Четверг, 20 декабря 1973
Во вторник завтрак в Oyster Bay с Александром Николаевичем Артемовым, главой НТС1 (по его и о.Кирилла Фотиева инициативе). Милый, искренний, хороший человек, но той специи, что я разглядываю с некоторым недоумением: "зоон политикон". И потому выше чего-то и глубже чего-то разговор не поднимается.
Письмо из Брюсселя от Melitine Fabre (которая переводит на французский мое "Введение в литургическое богословие", единственная мне известная православная почитательница моей книги). Она пишет: "J'avoue que je suis souvent agacee par les discours et conferences orthodoxies triumphalistes et verbeux. Les 'integristea' catholiques nous flatten et les 'progressistes' nous poussent a nous enforcer dans nos pires defauts, par reaction contre le 'secularisme'…"2 Абсолютно точно, но сколько людей, это понимающих?
Снег. Лед. Мороз. Начали вчера трипесницы предпразднества. "Готовься, Вифлееме!.." В семинарии атмосфера конца, разъезда.
Вчера 19 декабря. Николай Чудотворец по старому стилю – наш "корпусной праздник". Почему-то вспомнился один из самых первых, оставшихся в памяти как некая квинтэссенция "праздничности". Утром, чтобы занять нас, капитан Маевский читал нам – то есть "первому взводу" – "На Новике". Потом обход, гости – генералы Миллер, Ознобишин, Эрдели. Какие-то радостные дамы. Mutatis mutandis[120], прямо из "Войны и мира". И наше чувство, что мы неотрываемая часть этого мира.

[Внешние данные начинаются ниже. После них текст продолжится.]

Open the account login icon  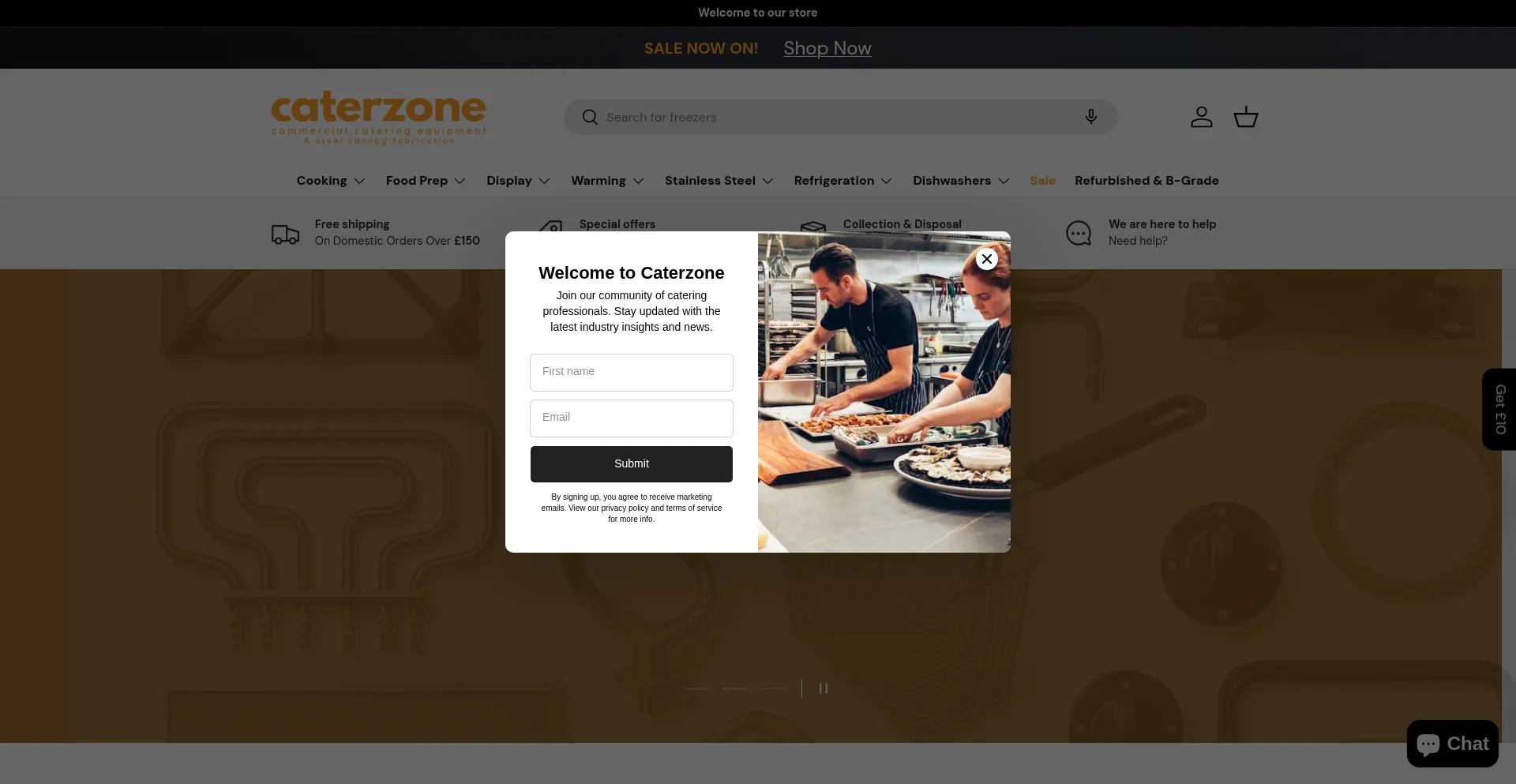[1201, 117]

1 Народно-трудовой союз российских солидаристов (НТС) – общественно-политическая антибольшевистская организация русской эмиграции, основанная в 1930 г .
2 "Признаюсь, что меня часто раздражают православные речи и выступления своим триумфалистским и многословным стилем. Католические 'интегристы' нам льстят, а 'прогрессисты' усугубляют наши худшие недостатки своей реакцией против 'секуляризма'" (фр.).

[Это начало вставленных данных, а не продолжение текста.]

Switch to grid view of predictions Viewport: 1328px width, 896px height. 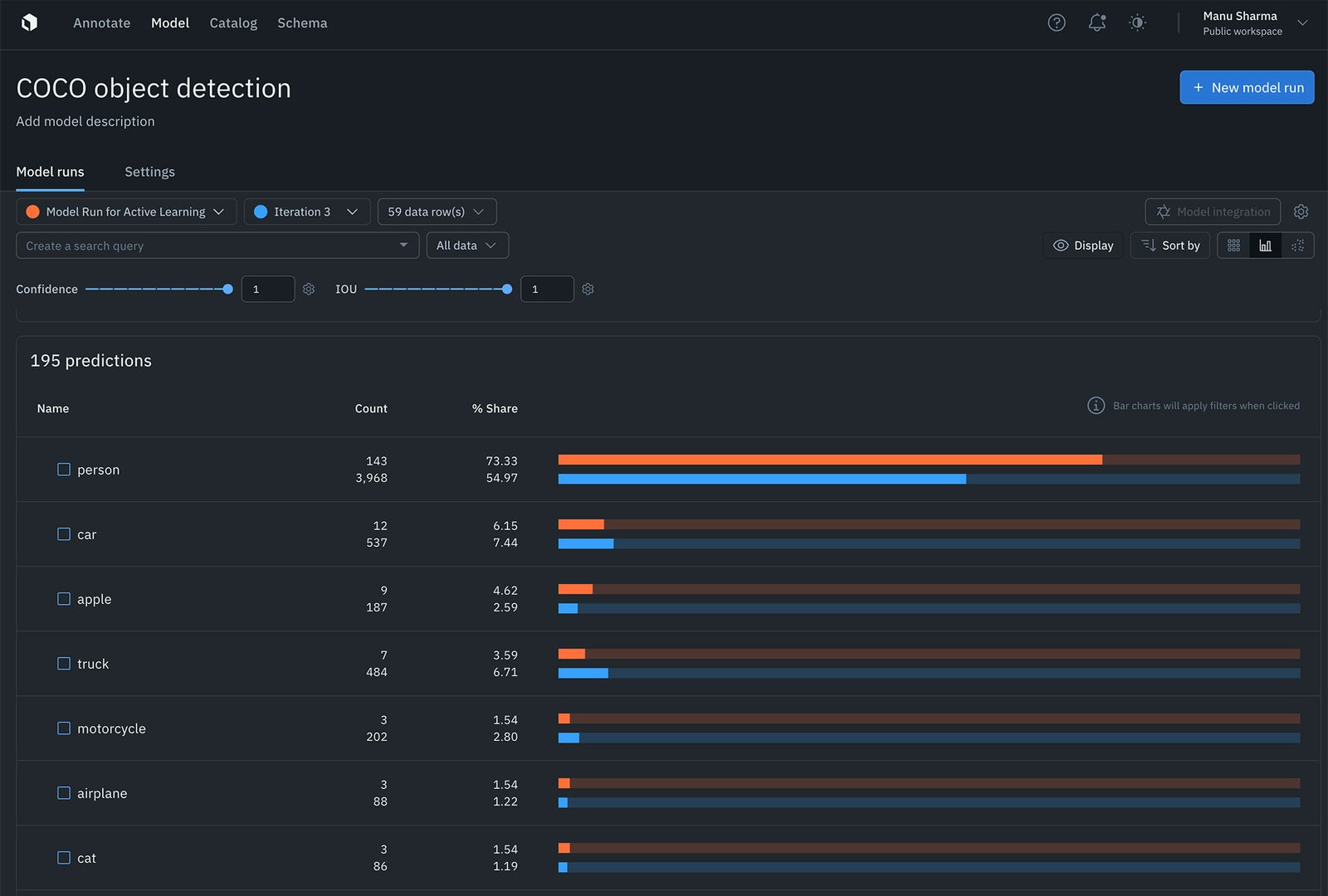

Понедельник, 7 января 1974
С 25-го декабря (вечер Рождества) до 5-го января в Париже с Льяной. Как всегда – много времени с Андреем и мамой. Как всегда – много одиноких, или вдвоем, прогулок по Парижу. В пятницу 28-го в YMCA – бомба! – выход "Архипелага ГУЛаг" Солженицына. Книга буквально и во всех смыслах этого слова – потрясающая! О ней буду писать отдельно – сегодня же – для "Вестника". 29-го традиционный завтрак с Никитой и Машей Струве в "Russin d'Arcadie" на place de la Sorbonne. Новый Год у Кобцевых в Ableiges. Обедня на Olivier de Serres1 . 3-го ужин у Фиса с Синявским. Длинный apres-midi2 с Melitine Fabre, переводчицей моего "Введения". У Prunier с Бусей. "Cousins et cousines"3 у Андрея в полном комплекте: Маги и Ирина, Жорж, Мара с Сережей, Отар с Ниной. St. Lambert. Все как всегда – "и все чудесней – дышать прошедшим на земле"4.
Четверг, 10 января 1974
Сегодня нашей Анюте – тридцать лет! А как будто это было вчера. Каких удивительных, хороших детей дал мне Бог. Об этом думал сегодня утром и позавчера – во вторник – после ужина в [ресторане] "Le Bistro" с Маней и Сережей.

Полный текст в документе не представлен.